_Problem details_.
Starting with the line that contains "This screenshot has width=620, height=364.", reproduce each line through the end of the listing below, with no other output.

*** Available data ***

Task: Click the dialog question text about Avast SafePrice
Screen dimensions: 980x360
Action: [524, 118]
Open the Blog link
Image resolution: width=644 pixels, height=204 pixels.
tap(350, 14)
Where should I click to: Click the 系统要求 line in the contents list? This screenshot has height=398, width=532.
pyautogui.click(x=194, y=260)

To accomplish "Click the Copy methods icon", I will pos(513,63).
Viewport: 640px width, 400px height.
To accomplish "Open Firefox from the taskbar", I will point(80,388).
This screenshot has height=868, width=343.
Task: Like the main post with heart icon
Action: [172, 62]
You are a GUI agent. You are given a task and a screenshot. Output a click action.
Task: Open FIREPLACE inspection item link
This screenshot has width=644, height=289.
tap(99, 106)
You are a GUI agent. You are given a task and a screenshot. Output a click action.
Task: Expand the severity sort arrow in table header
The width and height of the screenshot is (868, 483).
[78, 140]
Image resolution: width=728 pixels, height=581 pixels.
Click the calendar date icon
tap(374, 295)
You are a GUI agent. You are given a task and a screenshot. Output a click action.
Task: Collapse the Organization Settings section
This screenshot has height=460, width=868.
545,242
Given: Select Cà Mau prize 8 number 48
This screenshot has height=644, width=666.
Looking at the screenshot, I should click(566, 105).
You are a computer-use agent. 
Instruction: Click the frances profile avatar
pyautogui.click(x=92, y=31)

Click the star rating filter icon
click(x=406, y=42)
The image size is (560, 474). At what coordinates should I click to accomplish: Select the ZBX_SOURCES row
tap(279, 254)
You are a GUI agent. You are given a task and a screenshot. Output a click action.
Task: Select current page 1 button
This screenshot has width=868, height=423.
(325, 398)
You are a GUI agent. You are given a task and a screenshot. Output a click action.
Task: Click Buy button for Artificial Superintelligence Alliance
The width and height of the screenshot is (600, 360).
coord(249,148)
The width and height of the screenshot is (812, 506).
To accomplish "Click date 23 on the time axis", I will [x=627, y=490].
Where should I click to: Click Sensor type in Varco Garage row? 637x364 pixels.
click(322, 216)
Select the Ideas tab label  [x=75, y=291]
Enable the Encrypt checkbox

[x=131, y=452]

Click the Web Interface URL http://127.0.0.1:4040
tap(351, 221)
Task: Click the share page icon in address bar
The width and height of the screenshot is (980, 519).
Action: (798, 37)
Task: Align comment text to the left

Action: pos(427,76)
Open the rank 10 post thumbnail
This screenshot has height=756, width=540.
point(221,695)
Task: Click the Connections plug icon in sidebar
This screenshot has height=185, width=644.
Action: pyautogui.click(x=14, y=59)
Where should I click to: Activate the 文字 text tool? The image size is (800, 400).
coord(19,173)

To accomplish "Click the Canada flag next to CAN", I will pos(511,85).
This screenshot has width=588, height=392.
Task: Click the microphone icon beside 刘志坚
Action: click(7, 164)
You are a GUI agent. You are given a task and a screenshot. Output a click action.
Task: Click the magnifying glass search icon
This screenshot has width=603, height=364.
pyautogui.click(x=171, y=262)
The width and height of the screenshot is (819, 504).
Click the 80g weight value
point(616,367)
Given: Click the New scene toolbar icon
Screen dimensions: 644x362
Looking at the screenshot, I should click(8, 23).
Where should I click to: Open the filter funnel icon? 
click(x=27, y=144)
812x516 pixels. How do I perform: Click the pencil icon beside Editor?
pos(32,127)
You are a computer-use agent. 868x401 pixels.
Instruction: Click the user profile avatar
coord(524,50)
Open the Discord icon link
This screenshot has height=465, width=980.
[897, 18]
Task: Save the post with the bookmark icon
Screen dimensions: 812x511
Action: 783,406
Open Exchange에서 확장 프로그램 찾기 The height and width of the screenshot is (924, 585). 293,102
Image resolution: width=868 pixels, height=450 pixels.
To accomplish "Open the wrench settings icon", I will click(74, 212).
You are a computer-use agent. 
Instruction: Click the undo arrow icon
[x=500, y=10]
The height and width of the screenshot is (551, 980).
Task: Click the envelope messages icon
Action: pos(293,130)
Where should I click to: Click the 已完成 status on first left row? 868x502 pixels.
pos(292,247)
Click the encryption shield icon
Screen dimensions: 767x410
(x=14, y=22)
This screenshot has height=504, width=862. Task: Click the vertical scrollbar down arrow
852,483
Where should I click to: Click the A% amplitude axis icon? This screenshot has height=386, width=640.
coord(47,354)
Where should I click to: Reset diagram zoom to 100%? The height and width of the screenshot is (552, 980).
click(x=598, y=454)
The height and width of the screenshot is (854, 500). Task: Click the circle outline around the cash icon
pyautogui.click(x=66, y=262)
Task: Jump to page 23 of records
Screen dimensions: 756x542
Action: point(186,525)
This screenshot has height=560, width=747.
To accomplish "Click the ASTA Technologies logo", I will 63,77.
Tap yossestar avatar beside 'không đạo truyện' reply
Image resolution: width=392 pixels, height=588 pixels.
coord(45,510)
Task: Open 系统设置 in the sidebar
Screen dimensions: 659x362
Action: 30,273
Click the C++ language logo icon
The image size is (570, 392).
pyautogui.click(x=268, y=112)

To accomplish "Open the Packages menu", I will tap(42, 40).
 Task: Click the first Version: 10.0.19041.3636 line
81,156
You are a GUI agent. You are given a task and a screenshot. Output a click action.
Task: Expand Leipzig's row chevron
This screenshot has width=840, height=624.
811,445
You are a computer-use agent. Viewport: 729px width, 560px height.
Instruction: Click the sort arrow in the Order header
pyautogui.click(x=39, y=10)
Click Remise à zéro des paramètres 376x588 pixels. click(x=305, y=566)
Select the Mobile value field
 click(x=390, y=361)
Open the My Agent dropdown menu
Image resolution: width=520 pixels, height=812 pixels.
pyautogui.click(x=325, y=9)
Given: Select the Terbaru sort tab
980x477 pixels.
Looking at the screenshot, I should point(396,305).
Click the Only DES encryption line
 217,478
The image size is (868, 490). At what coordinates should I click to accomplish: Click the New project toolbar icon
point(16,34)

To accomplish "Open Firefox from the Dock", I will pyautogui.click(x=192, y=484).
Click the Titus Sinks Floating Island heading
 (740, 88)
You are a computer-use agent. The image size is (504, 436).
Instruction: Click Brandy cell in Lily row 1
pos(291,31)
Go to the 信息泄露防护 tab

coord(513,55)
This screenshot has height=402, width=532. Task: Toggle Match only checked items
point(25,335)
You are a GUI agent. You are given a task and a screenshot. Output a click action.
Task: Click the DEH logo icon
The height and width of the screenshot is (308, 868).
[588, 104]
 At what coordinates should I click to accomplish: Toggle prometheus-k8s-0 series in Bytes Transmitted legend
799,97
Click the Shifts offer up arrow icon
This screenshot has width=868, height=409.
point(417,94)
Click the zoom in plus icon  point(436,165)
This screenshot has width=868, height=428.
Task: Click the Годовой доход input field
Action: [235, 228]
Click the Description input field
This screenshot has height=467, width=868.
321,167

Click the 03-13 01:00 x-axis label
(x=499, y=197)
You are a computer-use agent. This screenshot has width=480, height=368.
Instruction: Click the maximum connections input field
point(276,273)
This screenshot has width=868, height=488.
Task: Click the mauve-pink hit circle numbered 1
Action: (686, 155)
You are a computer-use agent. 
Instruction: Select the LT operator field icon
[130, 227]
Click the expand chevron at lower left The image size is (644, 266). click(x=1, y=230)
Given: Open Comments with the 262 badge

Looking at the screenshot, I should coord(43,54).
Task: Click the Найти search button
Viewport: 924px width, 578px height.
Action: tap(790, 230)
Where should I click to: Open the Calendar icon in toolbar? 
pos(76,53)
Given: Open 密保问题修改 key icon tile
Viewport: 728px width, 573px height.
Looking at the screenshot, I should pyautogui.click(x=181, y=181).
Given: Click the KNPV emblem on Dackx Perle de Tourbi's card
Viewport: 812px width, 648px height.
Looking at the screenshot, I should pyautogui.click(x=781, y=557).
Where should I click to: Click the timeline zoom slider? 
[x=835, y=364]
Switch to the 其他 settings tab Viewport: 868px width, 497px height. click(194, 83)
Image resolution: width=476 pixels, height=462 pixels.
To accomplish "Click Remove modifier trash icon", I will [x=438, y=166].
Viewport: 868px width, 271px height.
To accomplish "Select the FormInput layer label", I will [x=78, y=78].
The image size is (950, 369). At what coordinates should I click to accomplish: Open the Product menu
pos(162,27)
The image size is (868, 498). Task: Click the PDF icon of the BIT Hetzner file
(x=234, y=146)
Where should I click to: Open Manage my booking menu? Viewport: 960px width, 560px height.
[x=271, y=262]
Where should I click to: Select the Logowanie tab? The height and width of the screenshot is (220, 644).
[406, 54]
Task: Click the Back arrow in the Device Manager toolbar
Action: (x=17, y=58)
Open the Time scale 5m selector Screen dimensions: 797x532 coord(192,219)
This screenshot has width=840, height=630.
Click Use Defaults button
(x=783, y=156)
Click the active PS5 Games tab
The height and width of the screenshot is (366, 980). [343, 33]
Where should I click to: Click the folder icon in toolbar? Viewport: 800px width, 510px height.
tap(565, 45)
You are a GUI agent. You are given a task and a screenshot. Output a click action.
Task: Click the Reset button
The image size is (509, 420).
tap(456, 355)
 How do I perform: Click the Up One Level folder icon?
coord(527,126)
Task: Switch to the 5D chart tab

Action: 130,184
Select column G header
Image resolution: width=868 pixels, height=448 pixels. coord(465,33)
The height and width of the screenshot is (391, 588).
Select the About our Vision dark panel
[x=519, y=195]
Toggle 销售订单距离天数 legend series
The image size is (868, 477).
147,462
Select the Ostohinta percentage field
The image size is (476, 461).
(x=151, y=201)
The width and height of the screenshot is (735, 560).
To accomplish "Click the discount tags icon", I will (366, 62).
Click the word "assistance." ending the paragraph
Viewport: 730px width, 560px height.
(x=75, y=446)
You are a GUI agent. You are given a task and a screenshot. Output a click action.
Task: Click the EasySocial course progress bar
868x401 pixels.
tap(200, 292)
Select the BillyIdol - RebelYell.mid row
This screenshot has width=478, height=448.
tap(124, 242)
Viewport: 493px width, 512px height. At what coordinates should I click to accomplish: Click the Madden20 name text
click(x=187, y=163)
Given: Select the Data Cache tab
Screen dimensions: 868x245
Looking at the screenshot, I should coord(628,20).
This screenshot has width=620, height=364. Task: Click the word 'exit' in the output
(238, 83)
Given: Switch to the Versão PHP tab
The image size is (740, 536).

***

_Finished exercise_.
This screenshot has width=620, height=364. Task: Click the word 'exit' in the output
(238, 83)
Given: Switch to the Versão PHP tab
The image size is (740, 536).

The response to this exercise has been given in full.